When the judge heard from a court official that it was nearly 4:30 p.m. PT, he risked costly overtime for the sheriff’s deputies manning the courthouse if he delivered the nearly-concluded verdict. After all, he postponed the verdict until this week. A while earlier today, the jury reappeared at a standstill with questions about Cosby’s potential malice and possible punitive damages
Cosby was sentenced to up to 10 years in prison by a Pennsylvania judge in 2018 after a second trial for the rape of former Temple University staffer Constand. His conviction was vacated in June 2021. The comedian and his revolving door of attorneys ruled four of the seven judges on the Keystone State Supreme Court last summer that the announced decision by then-Montgomery County Attorney Bruce Castor in 2005 after investigating Constand’s original lawsuit had no criminal weight.

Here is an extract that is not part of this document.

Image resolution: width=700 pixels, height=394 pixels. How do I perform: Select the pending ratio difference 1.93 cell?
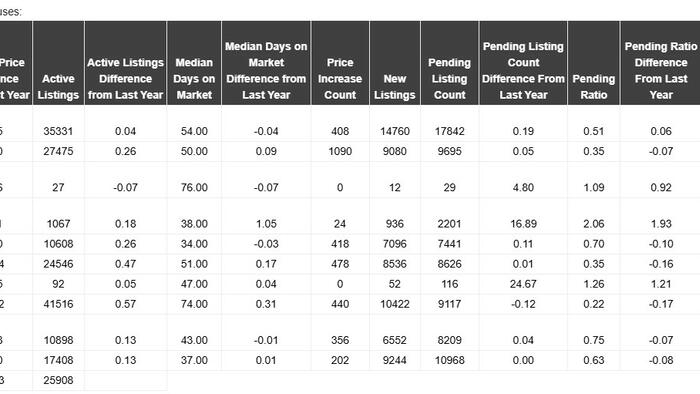[x=660, y=224]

Cosby immediately loses his label as a sex offender and cannot be tried again on the same charges.
On March 7 of this year, the US Supreme Court declined to review the case as requested by Montgomery DA Kevin Steele. This effectively ended the Constand case, barring new and notable circumstances.
More than 60 women have claimed that Cosby drugged and assaulted them with a similar combination of pills and alcohol to Constand over the decades. Some of these women attended both of Cosby’s criminal trials, the 2018 sentencing hearing and Huth’s trial, last month.
Huth’s allegations are the first civil sex crimes lawsuit against Cosby going through to trial.